Allahü teâlâ, hepinize selâmet versin! Âmin!
Resûlullah (sallâllahü aleyhi ve sellem) vefât edince bir ses duyuldu: «Allahü teâlâ her musibete gösterilen sabrın ecrini verir, her helâk olanın yerini, birini var ederek doldurur, her kaçırana, kaçırdığını öder. Yalnız Allahü teâlâ’ya güvenin, yalnız Ondan bekleyin. Hakikatte musibet ve felâkete uğrayan, çocuğu, anası, babası, yakını, atı ölen değil, sevabdan mahrum kalandır» diyordu.
Sünnetlerden biri de, yakalarını yırtmak, yüzünü tokatlamak, tırmalamak, döğünmek gibi Câhiliyye âdetlerinden sakınmaktır. Mâtem için saçını kesmek de böyledir. Çünki eski arablarda, yakın akrabadan biri ölürse, yakınları başlarını traş ederlerdi. Nitekim acemler de, başın bir kısmını traş ederlerdi. Ebû Musâ’nın (radıyallahü anh) bildirdiği hadîs-i şerîfde: «Bir akrabası ölünce, sacını başını yolandan, yüksek sesle ağlıyandan, yüzünü gözünü tırmalayıp döğünenden ve elbisesini yırtandan beriyim, uzağım» buyuruldu. Çünki bunların hepsi Câhiliyye zamanı uydurmalarındandır. Mesâbîh şerhinde de böyle diyor.

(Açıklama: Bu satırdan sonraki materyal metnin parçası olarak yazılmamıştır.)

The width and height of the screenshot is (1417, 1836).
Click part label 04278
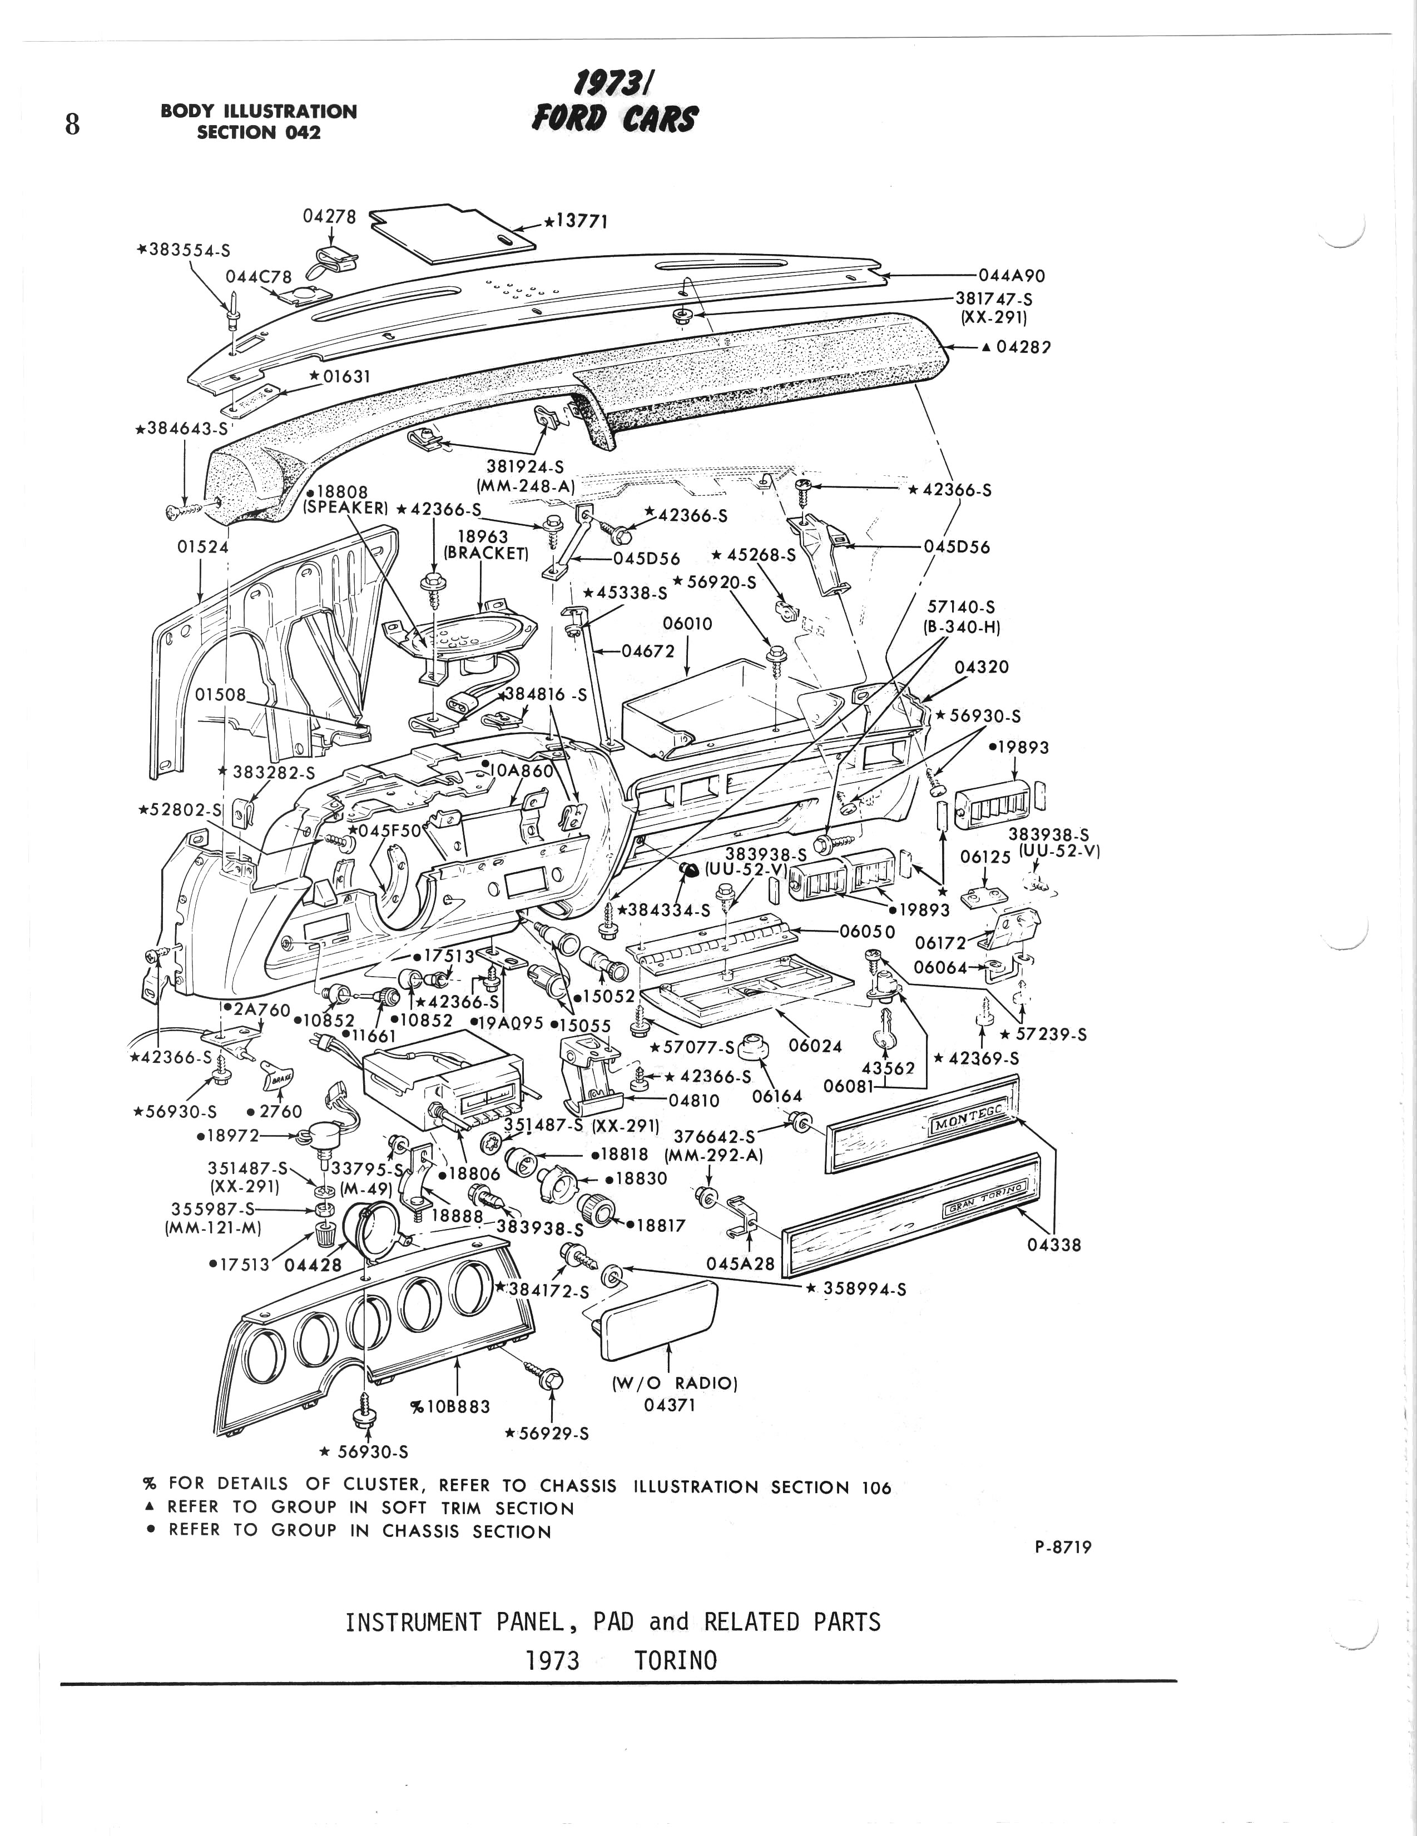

Bir hadis-i şerîfde: «Bir musibet ânında, dizlerine vurmak sevabı giderir» buyuruldu. Haberde geldi ki: Ağlayıcı kadın tutmak ve yüksek sesle ağlayıp, o anda aklına gelenleri söylemek, Câhiliyye âdetlerindendir. Böylece ağlayıcı kadın tutulan yerde bulunmayın! Onun ağlamasını dinlemeyin. Çünki o ve onu dinliyen Allahü teâlâ’nın lâ’netindedir. Vefât eden kimsenin iyiliklerini sayıp dökmeyiniz. Böyle yüksek sesle ağlar, ölünün iyiliklerini söylerseniz, bir melek o ölüyü mezarda dürter ve «sen böyle mi idin?» der.
Ölene acıyarak, üzülerek ve şefkat ederek, onun suâl ve azablarını düşünerek sessiz ağlamak caizdir. Çünki Peygamber efendimizin (sallâllahü aleyhi ve sellem), oğlu İbrâhim (radıyallahü anh) vefât edince, ağladılar. O zaman Abdürrahman bin Avf (radıyallahü anh), ey Allah’ın Resûlü, oğlunun vefâtına ağlıyorsun? dedi. Cevâbında: «Bizden gördüğün bu hal rahmettir» buyurdu. Rûhunu teslîm etmiş olan için, içten gelen bir acıma, bir inceliktir. Bu feryâd etmek, sızlanmak, sabr edememekten değildir.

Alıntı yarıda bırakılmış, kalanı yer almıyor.